As large language models (LLMs) become increasingly prevalent across various applications, it is critical to establish safety guardrails to moderate input/output of LLMs and ensure compliance with safety policies. Existing guardrail models, such as OpenAI Mod and LlamaGuard, treat various safety categories (e.g., "self-harm", "self-harm/instructions") independently and fail to explicitly capture the intercorrelations among them. This has led to limitations such as ineffectiveness due to inadequate training on long-tail data from correlated safety categories, susceptibility to jailbreak attacks, and inflexibility regarding new safety categories. To address these limitations, we propose R 2 -Guard, a robust reasoning enabled LLM guardrail via knowledge-enhanced logical reasoning. Specifically, R 2 -Guard comprises two parts: the data-driven category-specific learning and reasoning components. The learning component provides unsafety probabilities of input on different safety categories. We then encode safety knowledge among different categories as first-order logical rules and embed them into a probabilistic graphic model (PGM) as the reasoning component.
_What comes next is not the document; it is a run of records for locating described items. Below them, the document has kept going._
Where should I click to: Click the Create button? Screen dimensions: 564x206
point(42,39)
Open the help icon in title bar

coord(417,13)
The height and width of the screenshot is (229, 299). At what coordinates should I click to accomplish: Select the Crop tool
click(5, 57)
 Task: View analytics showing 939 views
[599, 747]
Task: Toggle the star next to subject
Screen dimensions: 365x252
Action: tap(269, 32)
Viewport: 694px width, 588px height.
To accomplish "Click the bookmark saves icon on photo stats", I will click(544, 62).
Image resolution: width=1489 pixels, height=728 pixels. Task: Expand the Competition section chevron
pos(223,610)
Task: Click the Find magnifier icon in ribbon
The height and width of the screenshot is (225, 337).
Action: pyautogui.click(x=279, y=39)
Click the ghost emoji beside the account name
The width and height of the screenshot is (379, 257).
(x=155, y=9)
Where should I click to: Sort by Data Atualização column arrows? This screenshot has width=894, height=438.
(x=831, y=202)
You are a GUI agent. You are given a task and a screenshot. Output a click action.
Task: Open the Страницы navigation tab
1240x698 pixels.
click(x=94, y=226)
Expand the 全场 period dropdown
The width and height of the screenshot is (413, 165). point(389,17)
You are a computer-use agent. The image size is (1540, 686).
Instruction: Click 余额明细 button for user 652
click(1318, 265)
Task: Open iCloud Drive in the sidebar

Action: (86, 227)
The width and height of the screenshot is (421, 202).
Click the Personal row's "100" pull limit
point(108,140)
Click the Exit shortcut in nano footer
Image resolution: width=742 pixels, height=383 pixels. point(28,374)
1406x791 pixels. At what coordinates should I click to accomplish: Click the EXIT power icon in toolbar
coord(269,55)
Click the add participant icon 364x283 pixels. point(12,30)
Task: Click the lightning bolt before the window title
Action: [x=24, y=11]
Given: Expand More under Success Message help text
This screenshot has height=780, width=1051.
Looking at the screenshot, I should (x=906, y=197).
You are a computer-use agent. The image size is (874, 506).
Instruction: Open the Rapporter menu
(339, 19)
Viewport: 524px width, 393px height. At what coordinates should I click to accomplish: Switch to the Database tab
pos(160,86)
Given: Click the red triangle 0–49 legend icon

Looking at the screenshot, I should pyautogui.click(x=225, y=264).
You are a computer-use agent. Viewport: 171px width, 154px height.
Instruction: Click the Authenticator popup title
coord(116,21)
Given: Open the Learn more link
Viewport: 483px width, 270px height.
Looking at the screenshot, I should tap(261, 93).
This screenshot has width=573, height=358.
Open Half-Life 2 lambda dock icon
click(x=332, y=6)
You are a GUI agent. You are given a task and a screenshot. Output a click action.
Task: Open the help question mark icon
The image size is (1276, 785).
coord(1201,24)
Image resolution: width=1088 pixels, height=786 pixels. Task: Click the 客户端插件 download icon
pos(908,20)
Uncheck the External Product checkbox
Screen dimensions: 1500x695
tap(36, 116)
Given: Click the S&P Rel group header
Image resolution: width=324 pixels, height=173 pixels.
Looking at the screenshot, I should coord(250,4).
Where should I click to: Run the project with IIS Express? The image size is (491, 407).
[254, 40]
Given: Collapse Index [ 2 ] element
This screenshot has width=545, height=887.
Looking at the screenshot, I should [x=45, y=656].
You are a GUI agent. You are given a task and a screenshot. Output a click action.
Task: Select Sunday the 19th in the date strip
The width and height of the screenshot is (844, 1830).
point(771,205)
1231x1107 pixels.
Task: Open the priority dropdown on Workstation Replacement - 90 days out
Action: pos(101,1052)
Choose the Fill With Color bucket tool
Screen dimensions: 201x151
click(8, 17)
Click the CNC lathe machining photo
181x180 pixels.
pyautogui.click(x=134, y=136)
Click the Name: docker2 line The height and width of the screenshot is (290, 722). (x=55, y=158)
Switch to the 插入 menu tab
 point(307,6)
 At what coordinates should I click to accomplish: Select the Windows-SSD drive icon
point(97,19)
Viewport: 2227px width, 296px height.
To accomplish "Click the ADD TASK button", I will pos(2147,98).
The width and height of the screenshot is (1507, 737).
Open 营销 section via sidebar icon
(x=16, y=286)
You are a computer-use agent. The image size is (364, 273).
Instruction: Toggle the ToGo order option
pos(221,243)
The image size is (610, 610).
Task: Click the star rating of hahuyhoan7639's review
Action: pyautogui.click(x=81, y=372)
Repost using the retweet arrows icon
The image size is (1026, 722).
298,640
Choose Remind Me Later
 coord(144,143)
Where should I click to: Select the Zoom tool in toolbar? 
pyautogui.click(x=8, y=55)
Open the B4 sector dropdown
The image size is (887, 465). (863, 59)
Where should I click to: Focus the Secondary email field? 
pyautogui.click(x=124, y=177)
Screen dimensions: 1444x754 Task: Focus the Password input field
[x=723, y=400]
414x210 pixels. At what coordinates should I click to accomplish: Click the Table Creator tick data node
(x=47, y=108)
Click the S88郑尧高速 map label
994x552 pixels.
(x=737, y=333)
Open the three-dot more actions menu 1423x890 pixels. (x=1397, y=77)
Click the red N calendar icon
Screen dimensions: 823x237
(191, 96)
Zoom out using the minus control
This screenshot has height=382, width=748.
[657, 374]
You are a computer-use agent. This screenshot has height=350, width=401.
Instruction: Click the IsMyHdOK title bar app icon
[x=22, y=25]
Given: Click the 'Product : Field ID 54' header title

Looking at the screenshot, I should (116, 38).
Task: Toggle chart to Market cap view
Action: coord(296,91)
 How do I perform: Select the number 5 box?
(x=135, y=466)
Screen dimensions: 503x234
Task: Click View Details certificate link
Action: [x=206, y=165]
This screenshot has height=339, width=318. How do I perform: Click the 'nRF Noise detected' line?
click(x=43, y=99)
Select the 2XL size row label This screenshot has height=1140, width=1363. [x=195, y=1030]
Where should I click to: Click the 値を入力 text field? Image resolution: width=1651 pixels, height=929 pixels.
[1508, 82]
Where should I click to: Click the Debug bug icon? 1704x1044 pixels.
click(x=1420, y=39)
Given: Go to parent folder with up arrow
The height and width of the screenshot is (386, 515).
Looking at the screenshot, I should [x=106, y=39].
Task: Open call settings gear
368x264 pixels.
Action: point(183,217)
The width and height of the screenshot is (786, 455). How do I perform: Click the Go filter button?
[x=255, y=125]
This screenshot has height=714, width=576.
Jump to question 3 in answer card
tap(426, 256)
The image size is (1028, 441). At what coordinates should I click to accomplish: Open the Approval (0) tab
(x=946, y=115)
The unsafety probabilities of different categories from data-driven models are sent to the reasoning component for final inference. We employ two types of PGMs: Markov logic networks (MLNs) and probabilistic circuits (PCs), and optimize PCs to achieve precision-efficiency balance via improved graph structure. We also propose different methods to optimize the weights of knowledge. To further perform stress tests, we employ a pairwise construction method to construct a new safety benchmark TwinSafety, which features principled categories and presents new challenges for guardrail models. We show that R 2 -Guard is effective even given unrepresentative categories or challenging jailbreak prompts. We compare R 2 -Guard with eight strong guardrail models on six safety benchmarks, and demonstrate the robustness of R 2 -Guard against four SOTA jailbreak attacks. R 2 -Guard significantly surpasses LlamaGuard by 30.2% on ToxicChat and by 59.5% against jailbreak attacks. We further reveal that R 2 -Guard can effectively adapt to unseen safety categories by simply editing the reasoning graph.